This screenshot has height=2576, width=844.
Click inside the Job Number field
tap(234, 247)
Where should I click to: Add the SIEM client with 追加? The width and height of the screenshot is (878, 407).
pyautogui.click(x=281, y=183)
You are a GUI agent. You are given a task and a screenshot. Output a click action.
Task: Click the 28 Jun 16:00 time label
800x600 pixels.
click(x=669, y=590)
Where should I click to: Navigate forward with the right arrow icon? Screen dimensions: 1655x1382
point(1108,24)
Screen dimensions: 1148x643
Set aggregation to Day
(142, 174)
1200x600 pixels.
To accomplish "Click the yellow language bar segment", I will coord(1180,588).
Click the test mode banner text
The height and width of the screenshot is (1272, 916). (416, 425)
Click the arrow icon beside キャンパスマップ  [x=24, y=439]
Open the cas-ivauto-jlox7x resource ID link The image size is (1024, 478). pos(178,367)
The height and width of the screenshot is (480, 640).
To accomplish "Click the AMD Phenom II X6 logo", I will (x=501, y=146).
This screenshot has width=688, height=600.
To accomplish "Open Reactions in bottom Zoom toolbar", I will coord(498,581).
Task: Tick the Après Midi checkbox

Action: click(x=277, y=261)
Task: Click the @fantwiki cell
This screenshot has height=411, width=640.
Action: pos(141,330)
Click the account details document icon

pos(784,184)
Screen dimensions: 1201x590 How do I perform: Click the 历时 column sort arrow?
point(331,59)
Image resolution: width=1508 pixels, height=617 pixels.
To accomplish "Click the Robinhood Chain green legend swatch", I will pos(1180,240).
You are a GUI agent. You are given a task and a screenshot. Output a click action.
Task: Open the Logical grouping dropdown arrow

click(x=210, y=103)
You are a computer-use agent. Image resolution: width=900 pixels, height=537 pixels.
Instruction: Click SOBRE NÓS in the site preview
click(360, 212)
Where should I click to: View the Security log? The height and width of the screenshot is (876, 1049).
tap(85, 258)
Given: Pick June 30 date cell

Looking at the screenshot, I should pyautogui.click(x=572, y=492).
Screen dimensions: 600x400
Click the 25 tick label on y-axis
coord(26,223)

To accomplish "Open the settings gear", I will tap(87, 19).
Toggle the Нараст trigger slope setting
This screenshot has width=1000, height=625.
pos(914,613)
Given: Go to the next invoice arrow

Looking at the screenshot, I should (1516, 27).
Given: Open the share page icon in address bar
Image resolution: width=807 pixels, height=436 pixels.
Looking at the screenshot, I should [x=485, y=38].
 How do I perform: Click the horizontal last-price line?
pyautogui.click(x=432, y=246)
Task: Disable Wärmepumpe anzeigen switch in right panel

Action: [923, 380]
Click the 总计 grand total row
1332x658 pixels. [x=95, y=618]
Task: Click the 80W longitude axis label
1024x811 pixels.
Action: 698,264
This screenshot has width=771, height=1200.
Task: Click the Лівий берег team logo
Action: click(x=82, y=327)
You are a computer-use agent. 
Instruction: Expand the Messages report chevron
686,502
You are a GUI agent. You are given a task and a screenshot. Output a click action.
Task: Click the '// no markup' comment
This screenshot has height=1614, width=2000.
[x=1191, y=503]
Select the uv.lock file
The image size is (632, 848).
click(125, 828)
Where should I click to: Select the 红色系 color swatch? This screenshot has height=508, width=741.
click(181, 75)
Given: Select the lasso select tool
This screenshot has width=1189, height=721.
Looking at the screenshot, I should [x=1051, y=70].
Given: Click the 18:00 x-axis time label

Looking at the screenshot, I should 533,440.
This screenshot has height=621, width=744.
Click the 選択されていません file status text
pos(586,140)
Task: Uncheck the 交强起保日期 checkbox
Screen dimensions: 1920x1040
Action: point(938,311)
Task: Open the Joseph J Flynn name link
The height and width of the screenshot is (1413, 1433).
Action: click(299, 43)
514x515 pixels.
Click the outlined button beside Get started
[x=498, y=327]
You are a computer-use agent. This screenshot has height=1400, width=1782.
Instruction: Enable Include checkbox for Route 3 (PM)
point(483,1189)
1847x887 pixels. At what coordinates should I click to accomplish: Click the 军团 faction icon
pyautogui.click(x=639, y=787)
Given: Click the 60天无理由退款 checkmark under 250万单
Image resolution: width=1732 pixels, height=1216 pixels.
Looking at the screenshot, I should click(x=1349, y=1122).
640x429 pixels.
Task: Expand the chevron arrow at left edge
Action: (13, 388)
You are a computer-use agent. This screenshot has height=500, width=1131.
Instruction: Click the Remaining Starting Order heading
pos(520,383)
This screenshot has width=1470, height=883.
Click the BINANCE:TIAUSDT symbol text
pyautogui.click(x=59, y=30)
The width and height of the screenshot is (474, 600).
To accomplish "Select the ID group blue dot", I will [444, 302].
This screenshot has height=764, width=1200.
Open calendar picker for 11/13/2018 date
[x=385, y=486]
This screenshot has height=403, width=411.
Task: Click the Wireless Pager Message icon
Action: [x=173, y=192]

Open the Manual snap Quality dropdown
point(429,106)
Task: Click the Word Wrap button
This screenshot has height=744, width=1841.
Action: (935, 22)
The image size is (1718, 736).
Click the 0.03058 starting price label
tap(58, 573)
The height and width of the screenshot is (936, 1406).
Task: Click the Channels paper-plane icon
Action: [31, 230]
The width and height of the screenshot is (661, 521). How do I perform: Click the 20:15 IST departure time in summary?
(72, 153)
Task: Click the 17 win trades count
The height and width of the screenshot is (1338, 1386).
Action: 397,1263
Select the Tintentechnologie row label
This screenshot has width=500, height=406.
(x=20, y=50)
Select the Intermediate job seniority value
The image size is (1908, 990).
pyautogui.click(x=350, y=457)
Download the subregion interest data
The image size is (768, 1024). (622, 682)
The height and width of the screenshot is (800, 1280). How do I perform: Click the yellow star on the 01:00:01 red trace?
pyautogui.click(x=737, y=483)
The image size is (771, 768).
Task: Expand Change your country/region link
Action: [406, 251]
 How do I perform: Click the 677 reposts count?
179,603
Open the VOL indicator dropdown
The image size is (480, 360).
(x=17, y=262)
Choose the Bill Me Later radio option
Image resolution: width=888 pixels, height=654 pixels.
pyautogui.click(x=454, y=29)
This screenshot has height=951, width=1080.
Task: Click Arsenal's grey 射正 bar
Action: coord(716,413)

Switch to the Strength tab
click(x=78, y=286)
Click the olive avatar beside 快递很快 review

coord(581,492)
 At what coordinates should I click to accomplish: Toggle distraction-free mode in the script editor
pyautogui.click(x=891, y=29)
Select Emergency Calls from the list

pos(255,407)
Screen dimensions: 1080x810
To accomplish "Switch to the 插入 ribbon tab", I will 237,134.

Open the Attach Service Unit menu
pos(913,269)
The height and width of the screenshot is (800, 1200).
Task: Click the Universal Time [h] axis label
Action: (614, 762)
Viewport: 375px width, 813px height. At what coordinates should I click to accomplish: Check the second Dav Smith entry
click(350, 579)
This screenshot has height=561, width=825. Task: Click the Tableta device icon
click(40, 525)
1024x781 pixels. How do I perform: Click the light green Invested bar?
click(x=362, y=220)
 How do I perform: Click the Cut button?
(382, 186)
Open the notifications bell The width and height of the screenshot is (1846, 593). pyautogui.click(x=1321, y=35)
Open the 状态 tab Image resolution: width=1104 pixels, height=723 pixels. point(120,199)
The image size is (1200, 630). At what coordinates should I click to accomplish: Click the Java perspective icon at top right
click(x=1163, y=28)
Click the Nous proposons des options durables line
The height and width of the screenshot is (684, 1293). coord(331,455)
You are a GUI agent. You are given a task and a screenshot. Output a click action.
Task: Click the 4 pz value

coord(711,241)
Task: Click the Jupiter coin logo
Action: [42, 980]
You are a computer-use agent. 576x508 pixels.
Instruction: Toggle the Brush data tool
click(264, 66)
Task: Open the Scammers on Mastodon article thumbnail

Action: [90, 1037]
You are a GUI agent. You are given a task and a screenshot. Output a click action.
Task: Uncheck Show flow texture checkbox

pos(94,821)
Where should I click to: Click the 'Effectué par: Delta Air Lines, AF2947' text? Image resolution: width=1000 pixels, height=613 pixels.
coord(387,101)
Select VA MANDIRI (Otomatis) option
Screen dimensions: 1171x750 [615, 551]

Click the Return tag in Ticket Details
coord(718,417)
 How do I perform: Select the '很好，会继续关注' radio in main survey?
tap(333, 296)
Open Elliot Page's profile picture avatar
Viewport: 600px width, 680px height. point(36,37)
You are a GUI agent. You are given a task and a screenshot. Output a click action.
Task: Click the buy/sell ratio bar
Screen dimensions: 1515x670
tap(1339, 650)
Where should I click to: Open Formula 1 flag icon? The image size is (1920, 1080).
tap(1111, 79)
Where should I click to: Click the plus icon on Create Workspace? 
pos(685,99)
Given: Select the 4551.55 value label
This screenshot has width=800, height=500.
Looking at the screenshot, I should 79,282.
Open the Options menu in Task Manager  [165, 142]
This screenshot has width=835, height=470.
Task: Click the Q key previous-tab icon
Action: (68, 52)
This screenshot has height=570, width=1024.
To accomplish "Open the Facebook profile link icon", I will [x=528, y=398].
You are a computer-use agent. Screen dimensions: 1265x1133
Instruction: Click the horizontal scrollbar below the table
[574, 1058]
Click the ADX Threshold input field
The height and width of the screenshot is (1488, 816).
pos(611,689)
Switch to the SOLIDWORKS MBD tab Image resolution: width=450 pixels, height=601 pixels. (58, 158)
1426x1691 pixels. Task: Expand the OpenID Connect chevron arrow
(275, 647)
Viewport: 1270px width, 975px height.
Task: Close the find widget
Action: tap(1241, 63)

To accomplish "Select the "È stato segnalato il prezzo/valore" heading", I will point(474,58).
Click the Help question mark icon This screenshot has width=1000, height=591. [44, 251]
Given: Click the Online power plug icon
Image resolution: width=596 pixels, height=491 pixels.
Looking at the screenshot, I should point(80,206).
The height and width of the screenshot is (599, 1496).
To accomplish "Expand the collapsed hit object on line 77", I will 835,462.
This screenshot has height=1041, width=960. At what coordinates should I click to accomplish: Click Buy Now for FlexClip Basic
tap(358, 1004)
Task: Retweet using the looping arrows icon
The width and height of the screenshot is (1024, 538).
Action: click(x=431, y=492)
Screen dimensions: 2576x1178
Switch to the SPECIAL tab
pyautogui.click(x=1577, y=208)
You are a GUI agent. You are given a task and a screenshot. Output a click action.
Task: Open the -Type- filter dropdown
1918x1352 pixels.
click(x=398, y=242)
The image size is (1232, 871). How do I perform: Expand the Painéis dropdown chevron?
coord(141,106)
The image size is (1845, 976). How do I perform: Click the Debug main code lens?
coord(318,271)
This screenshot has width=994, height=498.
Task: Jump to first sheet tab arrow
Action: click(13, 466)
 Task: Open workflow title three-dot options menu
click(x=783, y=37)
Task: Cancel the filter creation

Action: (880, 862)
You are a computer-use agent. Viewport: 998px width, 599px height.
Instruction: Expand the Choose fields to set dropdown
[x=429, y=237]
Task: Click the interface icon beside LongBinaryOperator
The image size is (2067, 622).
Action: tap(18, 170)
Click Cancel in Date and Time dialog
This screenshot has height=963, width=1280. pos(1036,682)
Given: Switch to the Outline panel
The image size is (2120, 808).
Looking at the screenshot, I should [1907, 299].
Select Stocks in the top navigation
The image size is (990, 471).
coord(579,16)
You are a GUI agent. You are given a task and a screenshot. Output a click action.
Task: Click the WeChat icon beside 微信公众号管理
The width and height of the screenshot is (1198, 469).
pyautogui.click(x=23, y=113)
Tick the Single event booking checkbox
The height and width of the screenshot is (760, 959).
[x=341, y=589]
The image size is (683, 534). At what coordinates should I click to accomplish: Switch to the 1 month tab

■ **Directions for this task**
Taking the listing above as the source, transcribe only the lines starting at the line with "Where should I click to: Select" and going through the line with "has height=1400, width=1782.", unaltered and with both ends included.

■ **Your response**
Where should I click to: Select the 红色系 color swatch? This screenshot has height=508, width=741.
click(181, 75)
Given: Select the lasso select tool
This screenshot has width=1189, height=721.
Looking at the screenshot, I should [x=1051, y=70].
Given: Click the 18:00 x-axis time label

Looking at the screenshot, I should 533,440.
This screenshot has height=621, width=744.
Click the 選択されていません file status text
pos(586,140)
Task: Uncheck the 交强起保日期 checkbox
Screen dimensions: 1920x1040
Action: point(938,311)
Task: Open the Joseph J Flynn name link
The height and width of the screenshot is (1413, 1433).
Action: click(299, 43)
514x515 pixels.
Click the outlined button beside Get started
[x=498, y=327]
You are a computer-use agent. This screenshot has height=1400, width=1782.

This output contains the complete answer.